TRANSPORTE AÉREO. Una drástica solución a la proliferación de impactos de aves con los aviones
I. OLAIZOLA. PALMA.
Si no puedes acabar con tu enemigo con métodos persuasivos, pégale un tiro. Esta parece ser la máxima que rige el comportamiento de Aena y de la empresa concesionaria del servicio de control de fauna del aeropuerto de Son Sant Joan, la Fundació Natura Parc, para acabar con los molestos pájaros que a su parecer ponen en peligro la navegación aérea y la seguridad de los pasajeros en el aeródromo palmesano.
La conselleria de Medio Ambiente confirmó ayer que acaba de conceder a Aena un permiso para abatir pájaros en el aeropuerto durante los próximos tres años.
"Se trata de una autorización por un asunto de seguridad aérea que sólo permite abatir aves a tiros si se trata de una especie cinegética. En caso de que no sea un ave cazable, la recomendación pasa por espantarla o capturarla de alguna manera para soltarla en otro lugar donde su presencia no entrañe un peligro, nunca de matarla", recalcaron desde el departamento de Medio Ambiente y Movilidad.
Desde la conselleria de Vicens también apuntaron a la correcta forma de actuación cuando se detecte en las proximidades de una pista de aterrizaje alguna especie de ave protegida: "Si se localiza en la zona un nido de algún ave protegida, lo habitual es darle manguera cuantas veces sea necesario hasta que el animal desista de seguir en ese emplazamiento. Normalmente, a la tercera vez el pájaro se va para no volver".
Sobre la posibilidad de que Aena pudiera desconocer qué especies están protegidas o cuáles son cazables, la Conselleria se limitó a señalar que ésta es una cuestión del organismo Aeropuertos Españoles y Navegación Aérea (Aena), que debería contar con su propio equipo de biólogos para asesorarse en este sentido.
La conselleria de Medio Ambiente matizó que si una especie protegida pone en peligro a un avión habría que eliminarla rápidamente porque, como es lógico, la seguridad del pasaje prevalece sobre cualquier otra cuestión.

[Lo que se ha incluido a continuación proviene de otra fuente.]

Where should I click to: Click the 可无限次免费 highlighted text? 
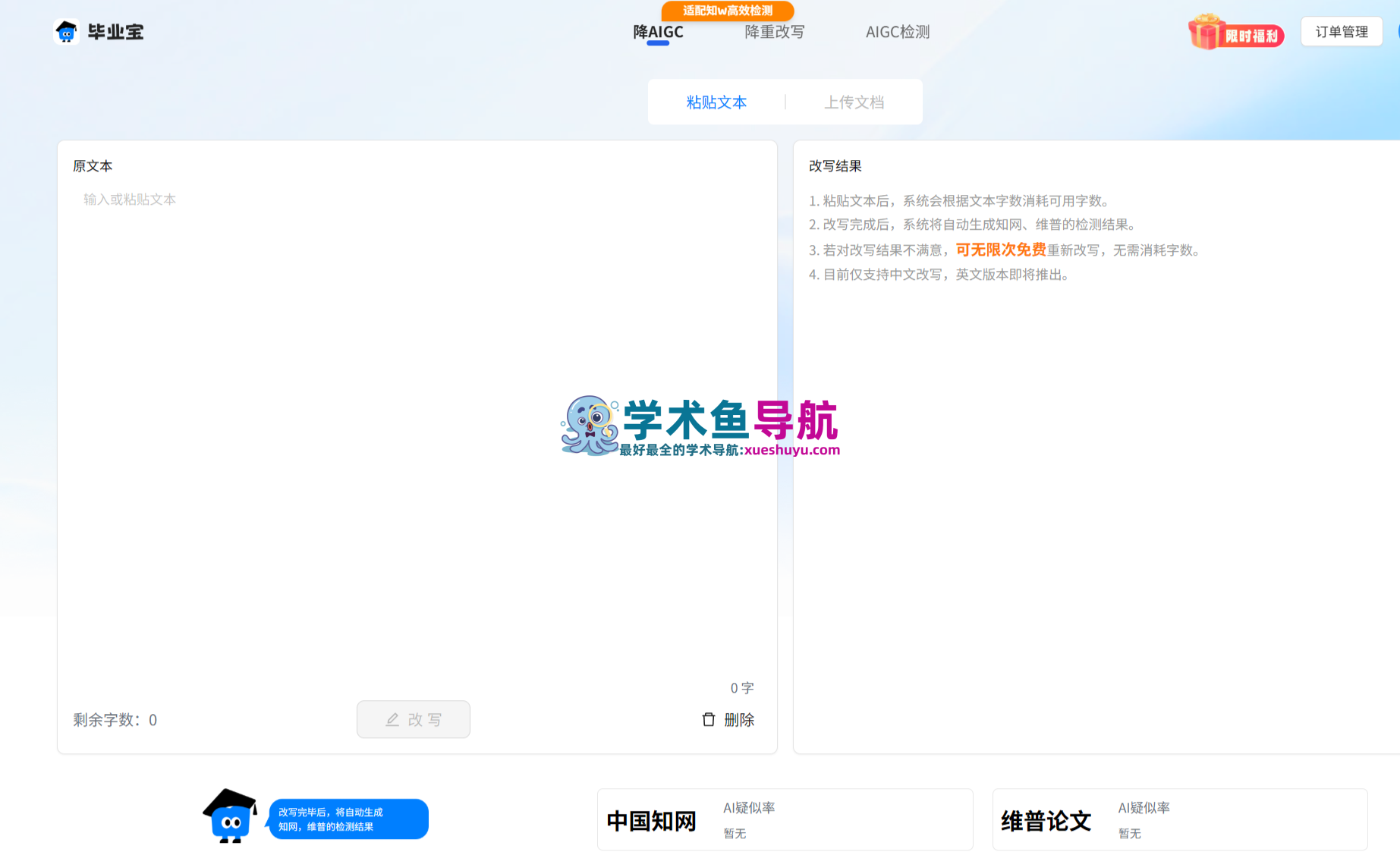click(1000, 249)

No obstante, desde Aena se aseguró que la autorización para abatir pájaros ha sido concedida a la Fundació Natura Parc, concesaria del servicio de control de fauna en la instalación aeroportuaria desde hace tan sólo unos meses en los que paradójicamente han aumentando el número de impactos de aves contra las aeronaves.
Tirando más de lo necesario
Por su parte, la organización ecologista GOB ya conocía esta actuación y criticó que en las instalaciones del aeropuerto "se esté disparando más de lo necesario".
Antoni Muñoz, responsable del área de conservación de esta organización, emplazó a la Conselleria a certificar que de verdad se está actuando contra las especies que pueden entrañar un peligro para los aviones y la seguridad de los pasajeros, circunstancia en la cual no tendrían ningún objeción que hacer a esta medida.
"Fuentes oficiosas nos han confirmado que se está disparando más de lo necesario, que se está tirando sobre todo. En concreto, la pasada semana se disparó a mansalva en torno a la laguna artificial creada en el aeropuerto", denunció Muñoz.
El responsable del GOB explicó que en estos momentos hay dos especies de aves que han proliferado en las inmediaciones de Son Sant Joan. Se trataría de garcillas y palomas torcaces, dos especies en expansión en la isla desde hace un par de décadas que han proliferado porque ha aumentado su alimento como consecuencia del abandono o la deficiente recogida de los cultivos de cereales.
"Las primeras no son cazables mientras que las segundos si son ejemplares cinegéticos sobre los que se acaba de abrir la media veda, pero por las noticias que tenemos no se está disparando tan sólo sobre estas dos especies. Se está entrando a saco en la laguna artificial del aeropuerto y se está disparando sobre todo. Y los técnicos de Natura Parc deberían saber sobre qué especies pueden disparar y sobre las que hay que actuar de otra manera", consideró el responsable del área de conservación.
Muñoz señaló que también se está disparando sobre patos que, en principio, no entrañarían ningún peligro para los aviones. De la misma manera, sin conocer que la autorización dada por la Conselleria para usar cartuchos en el aeropuerto se dilata durante tres años, consideró que el permiso debería dejar bien claro las fechas, los cupos y las especies objetivo de la medida.
Los impactos de las aves contra los aviones en los aeropuertos suponen, además de un riesgo para la navegación, elevados costes para las compañías aéreas por las exhaustivas revisiones que han de hacer a los aviones tras los choques.